Avangrid executive Stempien said some generators could be playing the market, benefiting from the high market prices driven by the price of natural gas – which fuels a majority of the generation in New England. But Stempien said she can’t know for sure without additional transparency.

“I think it’s probably a combination of higher commodity prices and taking advantage of the market,” she said.

Is there a way forward in a deregulated market?

State Sen. Norm Needleman, D-Essex, chair of the Energy and Technology Committee, said it’s become clear that Connecticut’s decision at the turn of the century to deregulate and force the utilities to sell their power plants has had unintended consequences. 

It may have saved customers a few cents per kilowatt-hour over the past 25 years, but it’s also loaded them with more risk, exposing them to global market forces through the unregulated supply side of their bill, he said.

“Now, it’s sort of a perfect storm, with a war 5,000 miles away added to the winter reliability issues we’ve had for years now,” Needleman said. “What you have is, what was known to be a possibility in an unregulated market has turned into a reality.”

Dolan said that how standard offer rates are procured is up to the states, and now in Connecticut, the system effectively uses “snapshots in time” to set the rates for six months. There are ways to “smooth” out that volatility by layering in longer time periods.

“That means you’re going to limit how high the price will jump in any one procurement,” Dolan said. “But as prices drop, it also means the price [for customers] isn’t going to drop as quickly. The balance that only policymakers can really address is what level of risk tolerance is appropriate for customers to bear.”

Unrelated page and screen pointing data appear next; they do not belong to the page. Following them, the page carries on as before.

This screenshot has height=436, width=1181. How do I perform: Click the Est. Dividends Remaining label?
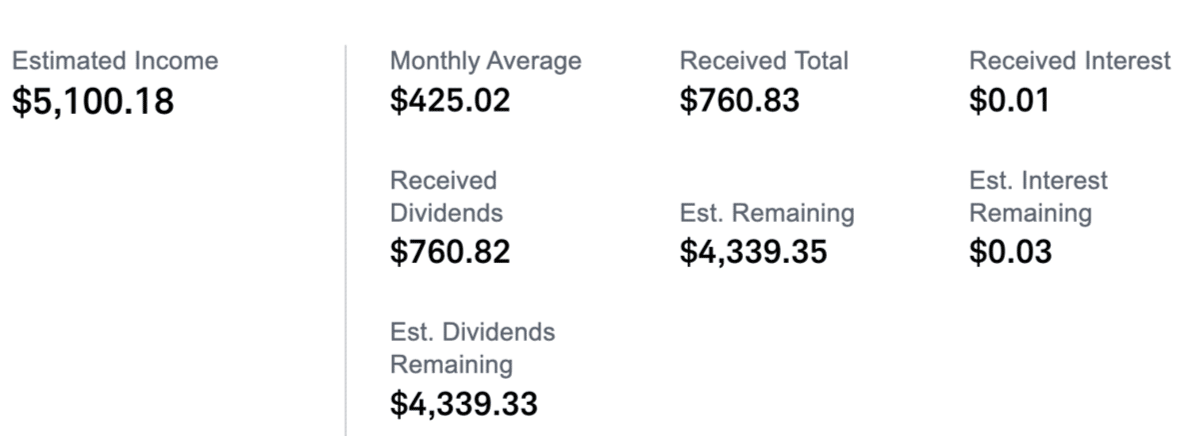[x=472, y=348]
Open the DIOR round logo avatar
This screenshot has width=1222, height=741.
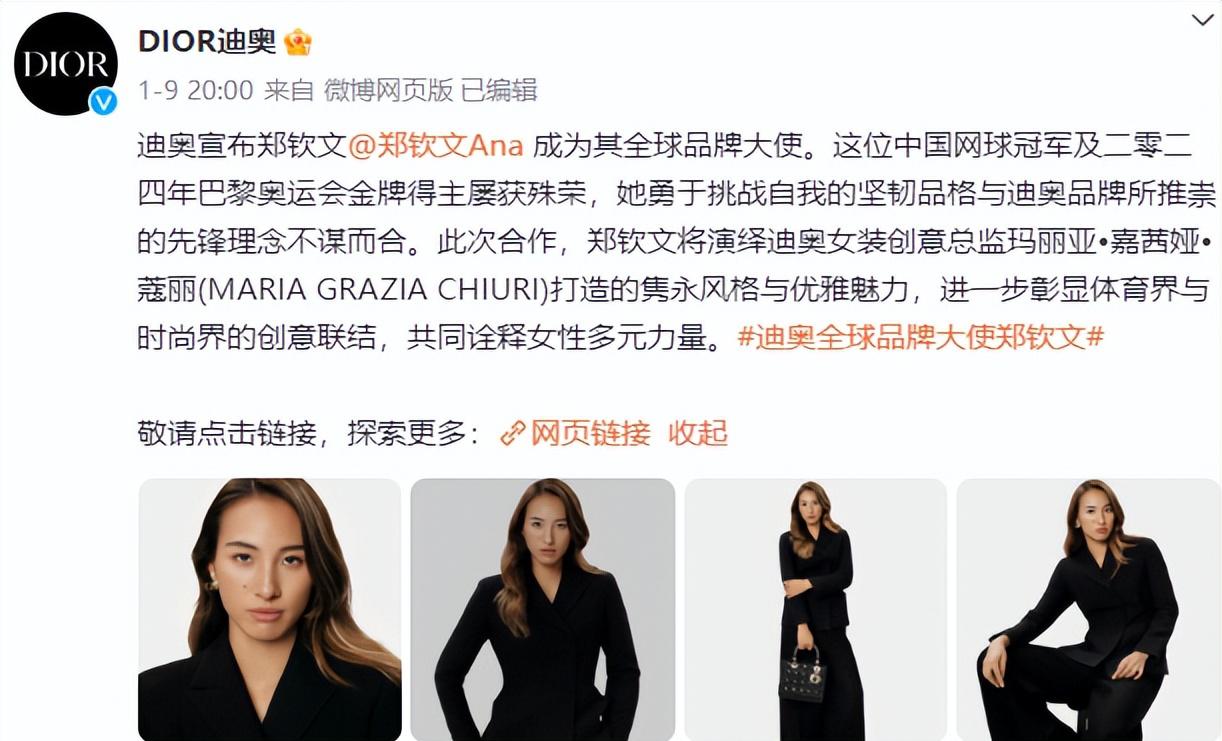66,63
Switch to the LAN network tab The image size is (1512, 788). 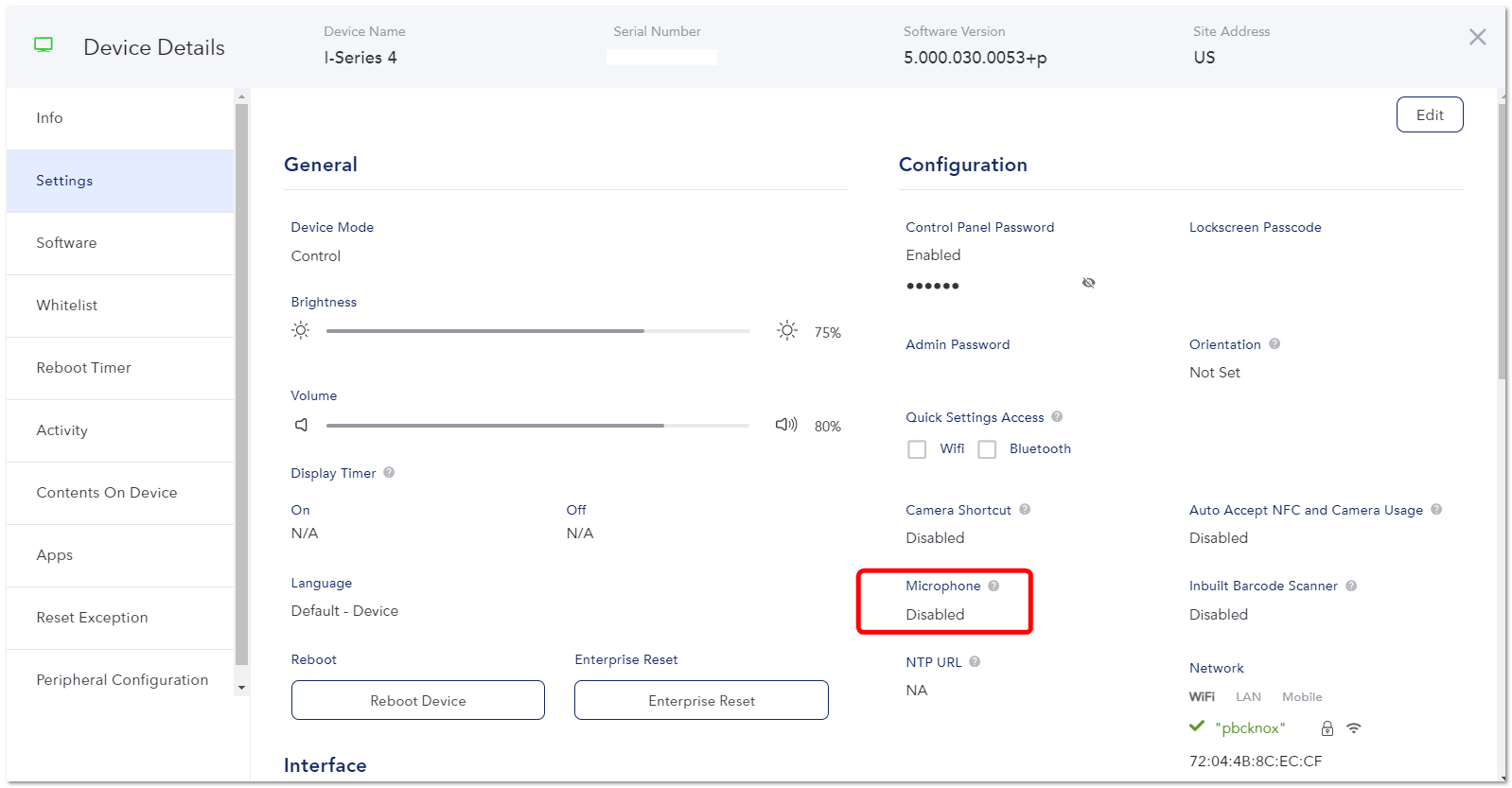tap(1248, 696)

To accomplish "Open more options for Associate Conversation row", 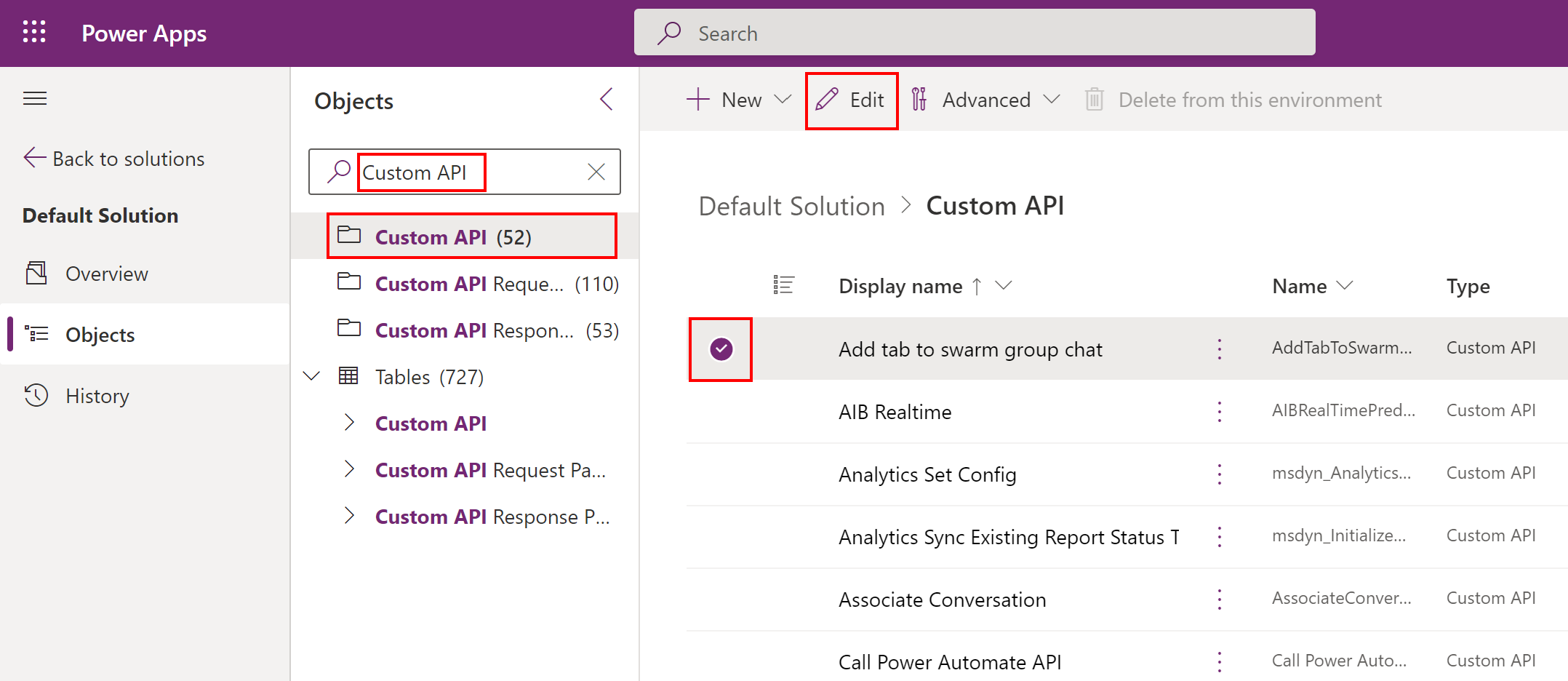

Stempien said she thinks the way forward is a hybrid between vertically-integrated, regulated utilities, and the deregulated market Connecticut has today. The benefits of a vertically-integrated utility, which owns its own generation, is that all of the fixed costs of power plants are tightly regulated, and would act as a hedge against the volatile price swings of natural gas.

Needleman said some of his colleagues have suggested “nationalizing” the utilities, so the state owns them as a public trust. Others have raised the idea of reversing deregulation, going back to vertically-integrated utilities that own both the distribution lines and power plants – all regulated by the state. Needleman isn’t convinced either is feasible.

“How would you do that? Are we going to buy out Eversource’s interest and UI’s interest in the grid?” Needleman questioned. “We’re talking billions and billions of dollars. And, quite frankly, the state doesn’t have a great track record of running that many things.”

Asked what the motivation is for Avangrid, a company on its way to posting record profits for the second consecutive year, to make significant changes to the electric market, Stempien said it’s in their interest as a company headquartered in Connecticut to see the communities they’re a part of succeed. Generators, she said, are “in and out,” while United Illuminating has been in Connecticut for over 100 years.

“It sounds a little corny, but it’s truly what we believe,” Stempien said. “We think the pairing of our interest and being embedded in the community helps make it a win-win for everybody.”

More practically, Stempien said it’s in their interest for customers to be able to afford to pay their bills.

“If we don’t have customers to pay their bills, we don’t exist as a company,” Stempien said. “It’s in our interest to have a robust community in which our employees and our customers can thrive.”

Needleman said he understands the electric companies don’t like “taking it on the chin” for a rate increase that isn’t their fault, but they’re both multinational conglomerates that aren’t seeing their profits drop.

Still, he said he also wants to look at how Connecticut can open more transparency and control into the supply costs of electricity.